Tegu Lizards: Two Words – Lethal Removal
BY Herschel Smith10 years, 10 months ago
They grow to four and a half feet long.
Tampa bay, Florida– Large, invasive lizards are taking over parts of Hillsborough County.
They are called Tegus and they are from South America but have made southwest Florida their new home …
Offner has spent the last three years catching tegus.
“They produce rapidly, laying between 25-50 eggs at a time,” said Offner. “They eat everything from plants to other animals with bones and shells- also amphibians, and birds.”
“We had a whole gopher turtle preserve on our 1,100 acres and now they are all gone,” said volunteer horse rescue worker, Marvel Stewart. “We see four to five a week on our property.”
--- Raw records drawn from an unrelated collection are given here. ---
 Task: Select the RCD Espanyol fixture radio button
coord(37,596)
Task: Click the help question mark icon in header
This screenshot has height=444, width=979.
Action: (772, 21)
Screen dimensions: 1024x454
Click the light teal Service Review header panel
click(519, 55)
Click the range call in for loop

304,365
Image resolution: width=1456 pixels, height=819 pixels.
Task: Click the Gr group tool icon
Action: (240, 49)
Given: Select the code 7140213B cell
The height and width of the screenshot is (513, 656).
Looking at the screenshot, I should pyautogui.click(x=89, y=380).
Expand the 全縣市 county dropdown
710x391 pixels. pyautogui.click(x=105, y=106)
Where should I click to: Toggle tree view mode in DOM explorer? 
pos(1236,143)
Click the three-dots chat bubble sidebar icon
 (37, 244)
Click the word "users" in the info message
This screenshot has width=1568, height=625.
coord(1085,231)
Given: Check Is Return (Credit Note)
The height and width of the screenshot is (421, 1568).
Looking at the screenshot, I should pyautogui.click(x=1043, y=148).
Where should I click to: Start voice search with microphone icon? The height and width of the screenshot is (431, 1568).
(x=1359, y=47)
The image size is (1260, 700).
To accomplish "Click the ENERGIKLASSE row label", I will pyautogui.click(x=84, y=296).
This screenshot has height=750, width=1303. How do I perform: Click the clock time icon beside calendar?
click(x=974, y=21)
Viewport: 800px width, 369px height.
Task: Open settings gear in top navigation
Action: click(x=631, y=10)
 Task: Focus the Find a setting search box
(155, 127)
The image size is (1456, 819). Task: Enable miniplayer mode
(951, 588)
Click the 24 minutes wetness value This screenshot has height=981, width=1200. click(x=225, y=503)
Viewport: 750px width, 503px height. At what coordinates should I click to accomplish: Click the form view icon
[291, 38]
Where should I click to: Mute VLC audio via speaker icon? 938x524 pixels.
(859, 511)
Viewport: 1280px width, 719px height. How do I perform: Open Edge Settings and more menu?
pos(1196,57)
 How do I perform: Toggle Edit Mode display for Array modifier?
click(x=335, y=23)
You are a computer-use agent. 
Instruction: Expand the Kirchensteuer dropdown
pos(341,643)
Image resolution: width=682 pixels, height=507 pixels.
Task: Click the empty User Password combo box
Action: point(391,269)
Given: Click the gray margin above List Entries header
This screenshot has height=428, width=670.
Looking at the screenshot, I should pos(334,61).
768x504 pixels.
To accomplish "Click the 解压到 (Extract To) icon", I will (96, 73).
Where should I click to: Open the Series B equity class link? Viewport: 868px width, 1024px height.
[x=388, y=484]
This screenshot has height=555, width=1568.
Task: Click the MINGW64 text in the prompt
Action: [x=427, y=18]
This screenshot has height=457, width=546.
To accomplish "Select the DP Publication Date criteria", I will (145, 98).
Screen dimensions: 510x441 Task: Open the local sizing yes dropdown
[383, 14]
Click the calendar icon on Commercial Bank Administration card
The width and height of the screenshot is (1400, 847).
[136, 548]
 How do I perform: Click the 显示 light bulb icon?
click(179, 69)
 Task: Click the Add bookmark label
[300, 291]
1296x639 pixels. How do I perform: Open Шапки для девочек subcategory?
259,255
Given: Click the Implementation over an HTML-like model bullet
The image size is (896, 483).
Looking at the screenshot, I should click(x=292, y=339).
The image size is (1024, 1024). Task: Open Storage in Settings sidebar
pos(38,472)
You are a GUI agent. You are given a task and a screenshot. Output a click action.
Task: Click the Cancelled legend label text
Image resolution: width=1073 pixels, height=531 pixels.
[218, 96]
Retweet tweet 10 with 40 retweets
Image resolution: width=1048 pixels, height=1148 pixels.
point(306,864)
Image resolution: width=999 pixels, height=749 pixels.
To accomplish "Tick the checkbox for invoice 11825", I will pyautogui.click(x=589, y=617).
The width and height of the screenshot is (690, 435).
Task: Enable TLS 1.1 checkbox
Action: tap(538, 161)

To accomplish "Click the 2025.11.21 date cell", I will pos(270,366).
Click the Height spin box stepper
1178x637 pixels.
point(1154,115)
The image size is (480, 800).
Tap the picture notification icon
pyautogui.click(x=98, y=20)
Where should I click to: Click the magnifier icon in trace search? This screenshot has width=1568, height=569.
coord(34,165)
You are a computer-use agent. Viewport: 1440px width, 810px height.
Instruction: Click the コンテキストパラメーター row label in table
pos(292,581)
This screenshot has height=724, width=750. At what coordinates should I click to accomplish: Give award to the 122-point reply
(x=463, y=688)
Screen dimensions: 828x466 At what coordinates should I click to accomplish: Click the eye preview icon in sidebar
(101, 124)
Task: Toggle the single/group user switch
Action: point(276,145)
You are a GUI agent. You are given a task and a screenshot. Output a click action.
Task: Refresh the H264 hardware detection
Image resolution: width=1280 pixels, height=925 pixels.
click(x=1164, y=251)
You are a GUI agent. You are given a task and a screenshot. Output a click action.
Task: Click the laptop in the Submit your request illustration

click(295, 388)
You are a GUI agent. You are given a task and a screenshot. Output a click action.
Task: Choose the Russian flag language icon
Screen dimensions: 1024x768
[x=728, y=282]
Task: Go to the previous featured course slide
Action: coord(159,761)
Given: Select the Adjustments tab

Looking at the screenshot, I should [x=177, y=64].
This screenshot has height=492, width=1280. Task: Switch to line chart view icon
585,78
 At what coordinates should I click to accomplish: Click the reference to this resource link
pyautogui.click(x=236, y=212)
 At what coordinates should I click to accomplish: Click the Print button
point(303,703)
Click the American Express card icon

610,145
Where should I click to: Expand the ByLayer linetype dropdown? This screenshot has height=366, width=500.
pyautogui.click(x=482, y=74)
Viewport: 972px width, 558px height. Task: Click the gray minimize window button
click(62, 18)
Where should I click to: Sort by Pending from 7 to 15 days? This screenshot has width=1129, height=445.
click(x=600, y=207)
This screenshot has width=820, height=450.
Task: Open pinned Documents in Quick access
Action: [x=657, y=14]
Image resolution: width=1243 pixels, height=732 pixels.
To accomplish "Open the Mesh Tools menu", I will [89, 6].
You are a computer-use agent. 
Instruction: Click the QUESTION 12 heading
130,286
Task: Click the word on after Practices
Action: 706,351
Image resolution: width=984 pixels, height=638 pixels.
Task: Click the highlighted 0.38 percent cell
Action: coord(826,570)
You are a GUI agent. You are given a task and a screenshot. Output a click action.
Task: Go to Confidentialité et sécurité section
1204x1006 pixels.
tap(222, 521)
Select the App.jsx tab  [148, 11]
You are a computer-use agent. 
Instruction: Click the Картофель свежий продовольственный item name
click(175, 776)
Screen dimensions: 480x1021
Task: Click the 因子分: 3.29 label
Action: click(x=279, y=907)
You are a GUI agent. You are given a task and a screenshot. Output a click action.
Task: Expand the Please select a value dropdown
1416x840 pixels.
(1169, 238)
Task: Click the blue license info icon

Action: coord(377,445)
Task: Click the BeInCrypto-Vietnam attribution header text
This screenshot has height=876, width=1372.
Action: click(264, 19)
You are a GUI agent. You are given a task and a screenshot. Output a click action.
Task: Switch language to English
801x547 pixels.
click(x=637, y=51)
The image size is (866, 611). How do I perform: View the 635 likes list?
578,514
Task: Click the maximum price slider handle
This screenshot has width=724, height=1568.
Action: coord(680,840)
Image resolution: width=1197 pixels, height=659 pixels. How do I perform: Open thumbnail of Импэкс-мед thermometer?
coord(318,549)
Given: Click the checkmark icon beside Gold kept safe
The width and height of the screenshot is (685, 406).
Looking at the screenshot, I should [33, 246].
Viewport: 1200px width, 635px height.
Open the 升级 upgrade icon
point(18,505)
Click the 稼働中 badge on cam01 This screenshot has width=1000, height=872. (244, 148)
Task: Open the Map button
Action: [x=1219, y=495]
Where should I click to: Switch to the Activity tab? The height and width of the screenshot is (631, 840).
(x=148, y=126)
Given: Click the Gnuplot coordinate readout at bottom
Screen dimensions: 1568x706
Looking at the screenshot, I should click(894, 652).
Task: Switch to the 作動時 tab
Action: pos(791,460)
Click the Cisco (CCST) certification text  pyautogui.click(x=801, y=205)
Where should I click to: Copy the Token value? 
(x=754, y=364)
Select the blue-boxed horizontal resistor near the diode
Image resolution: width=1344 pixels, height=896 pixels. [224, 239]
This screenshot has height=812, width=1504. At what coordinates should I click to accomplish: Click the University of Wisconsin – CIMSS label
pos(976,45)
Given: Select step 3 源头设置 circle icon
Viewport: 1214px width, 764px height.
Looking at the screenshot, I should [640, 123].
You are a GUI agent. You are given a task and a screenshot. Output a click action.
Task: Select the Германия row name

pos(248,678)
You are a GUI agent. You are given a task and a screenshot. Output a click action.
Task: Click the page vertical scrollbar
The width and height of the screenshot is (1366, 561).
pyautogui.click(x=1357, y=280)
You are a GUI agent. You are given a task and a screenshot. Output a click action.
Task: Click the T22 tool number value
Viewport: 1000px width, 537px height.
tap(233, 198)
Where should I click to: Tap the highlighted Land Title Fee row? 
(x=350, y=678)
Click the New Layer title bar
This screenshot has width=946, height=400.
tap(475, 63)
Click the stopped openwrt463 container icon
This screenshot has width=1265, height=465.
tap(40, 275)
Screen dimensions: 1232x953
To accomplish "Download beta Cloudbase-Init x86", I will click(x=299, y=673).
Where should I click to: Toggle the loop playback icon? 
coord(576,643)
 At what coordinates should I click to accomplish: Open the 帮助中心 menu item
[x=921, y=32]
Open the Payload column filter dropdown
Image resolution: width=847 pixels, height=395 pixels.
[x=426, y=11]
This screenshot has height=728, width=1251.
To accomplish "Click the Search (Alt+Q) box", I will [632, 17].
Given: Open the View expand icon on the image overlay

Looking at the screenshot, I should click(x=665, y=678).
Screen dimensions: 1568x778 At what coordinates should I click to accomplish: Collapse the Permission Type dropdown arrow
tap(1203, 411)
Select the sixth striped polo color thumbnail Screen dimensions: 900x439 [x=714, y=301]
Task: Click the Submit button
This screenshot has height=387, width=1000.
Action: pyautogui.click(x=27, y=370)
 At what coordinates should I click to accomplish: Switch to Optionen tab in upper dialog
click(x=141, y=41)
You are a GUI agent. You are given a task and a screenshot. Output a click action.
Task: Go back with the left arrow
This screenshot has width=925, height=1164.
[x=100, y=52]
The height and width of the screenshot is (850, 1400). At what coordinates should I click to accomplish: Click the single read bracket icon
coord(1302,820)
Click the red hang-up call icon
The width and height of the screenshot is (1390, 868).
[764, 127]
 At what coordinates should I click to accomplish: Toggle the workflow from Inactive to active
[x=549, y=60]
Stewart lives in Lithia along with other homeowners who have been reported sightings of the four-foot long lizards.
“One got into our horse shed, and thankfully the horse was not in there at the time, but if it had been it would have been bad because the horse would have bucked, and possibly hurt herself trying to run from the lizard,” said Stewart.
The animals are native to Brazil, Paraguay, Uruguay, and Argentina.
The FWC has set out 28 traps in the parkland and dozens more on private property to help catch them.
They lure the lizards in with a raw chicken egg and then trap them and humanely euthanize them.
They have no known predators according to the FWC.
Like all invasive species problems, this one can be solved rather easily. Call in the hunters, and tell people to carry weapons and shoot them on sight. But that would cause the police concerns because then the “only ones” wouldn’t have sole right to discharge weapons.
If you’re a Floridian with big snakes, lizards, bear, panther and other critters who can harm you and you don’t carry a gun, why not? As for the invasive species problem, Florida will continue to be overrun by all manner of animals because authorities don’t really want to solve the problem.
This problem is like feral hogs which are overrunning much of America, except the hog problem is much bigger, running some farmers out of business. There shouldn’t be any limit anywhere on time, manner, season, choice of weapon, with hunting license or not, on killing feral hogs.